DATA SUPPLIED:
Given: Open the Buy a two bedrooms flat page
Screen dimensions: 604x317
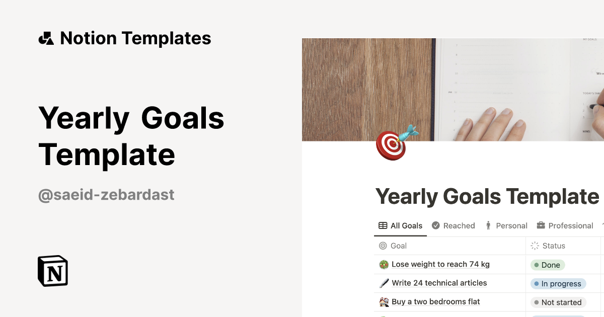Looking at the screenshot, I should 435,302.
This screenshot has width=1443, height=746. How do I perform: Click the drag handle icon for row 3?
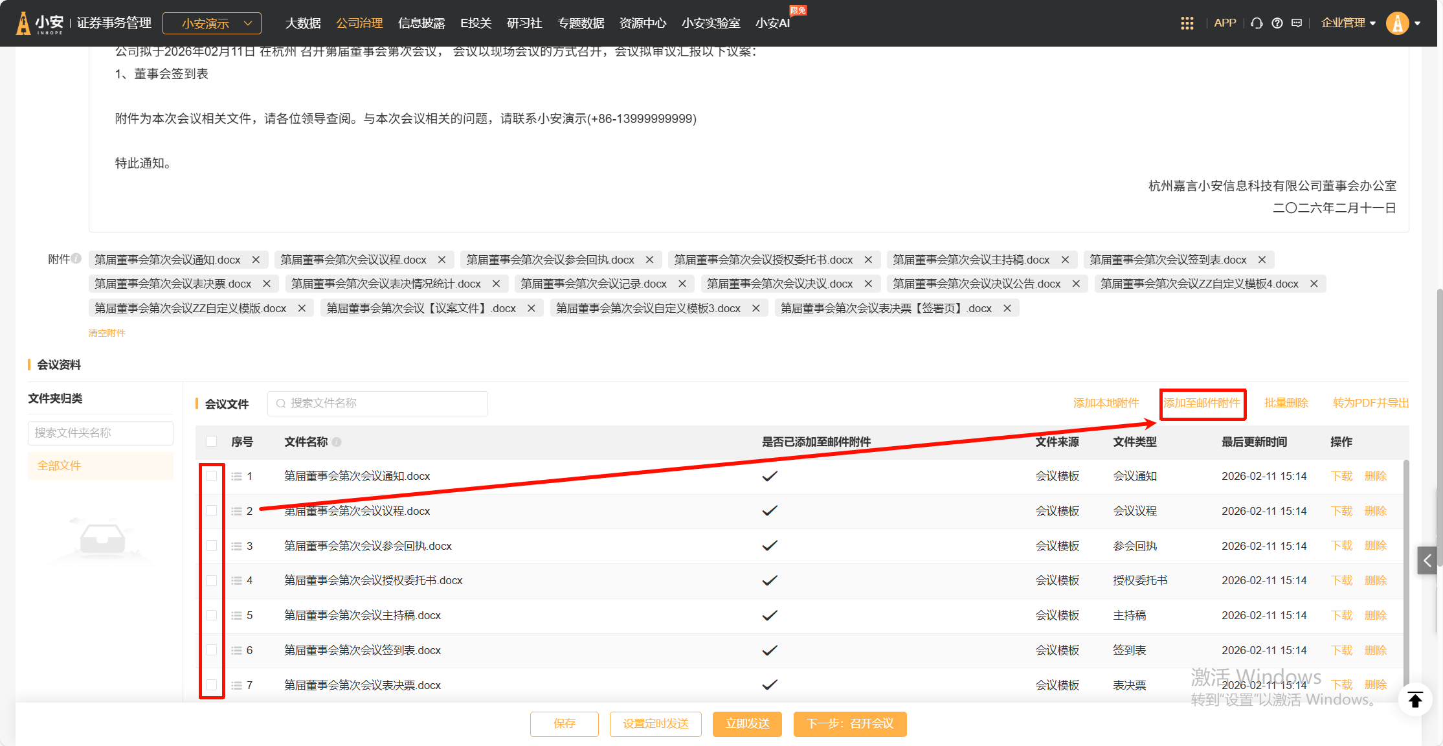pos(237,546)
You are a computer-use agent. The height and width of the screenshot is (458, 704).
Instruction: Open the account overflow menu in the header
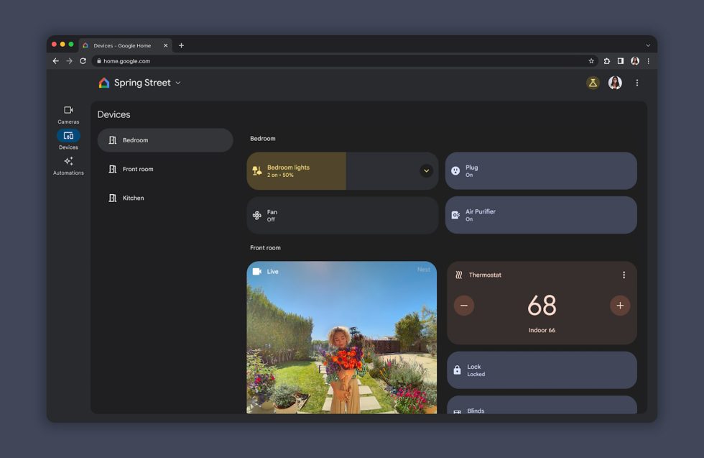point(636,83)
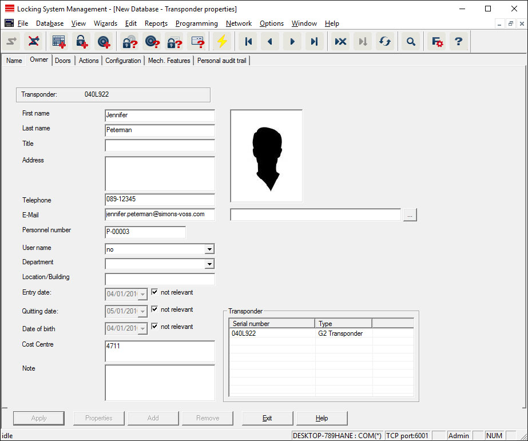Click into the Telephone input field

pyautogui.click(x=160, y=200)
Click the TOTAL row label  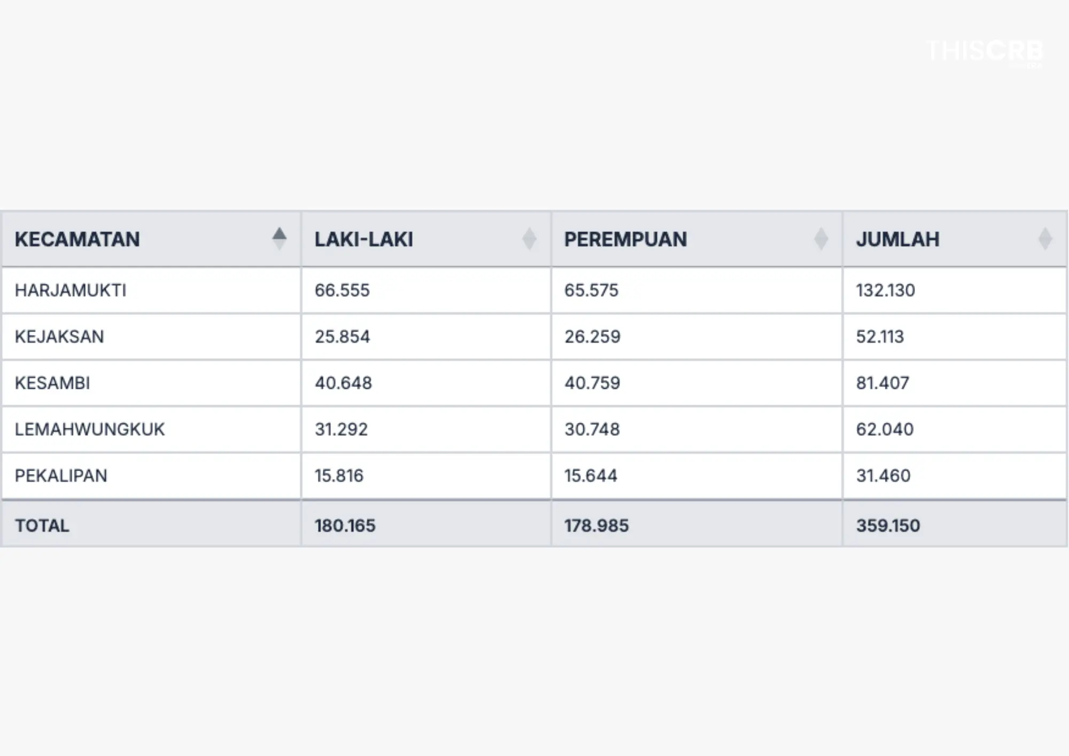tap(42, 526)
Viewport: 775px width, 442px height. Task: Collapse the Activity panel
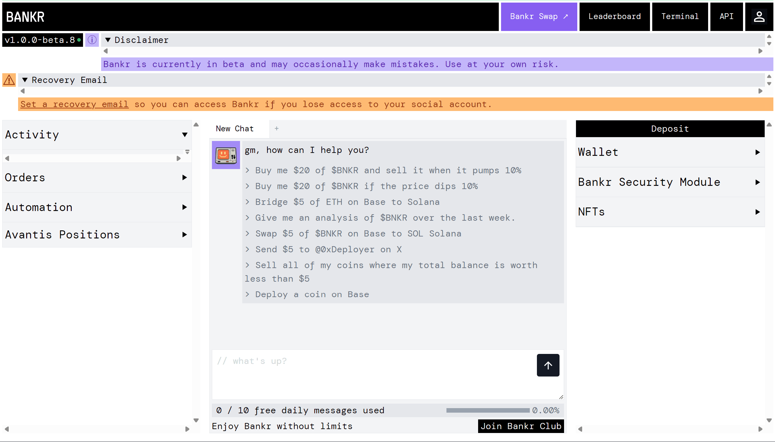coord(184,135)
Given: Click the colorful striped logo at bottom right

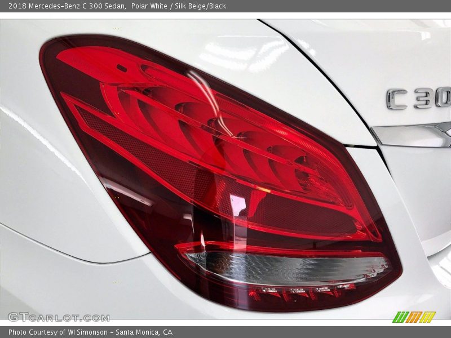Looking at the screenshot, I should pyautogui.click(x=414, y=317).
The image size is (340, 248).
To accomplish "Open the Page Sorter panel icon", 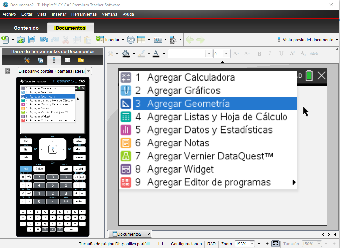I will click(x=40, y=60).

DO THIS: Reproduce the records above exactly, starting from their first line and stopping after the line that contains "pos(237,546)". Leave the pictures out.

CORRECT OUTPUT:
Given: Open the Buy a two bedrooms flat page
Screen dimensions: 604x317
Looking at the screenshot, I should 435,302.
This screenshot has width=1443, height=746. How do I perform: Click the drag handle icon for row 3?
pos(237,546)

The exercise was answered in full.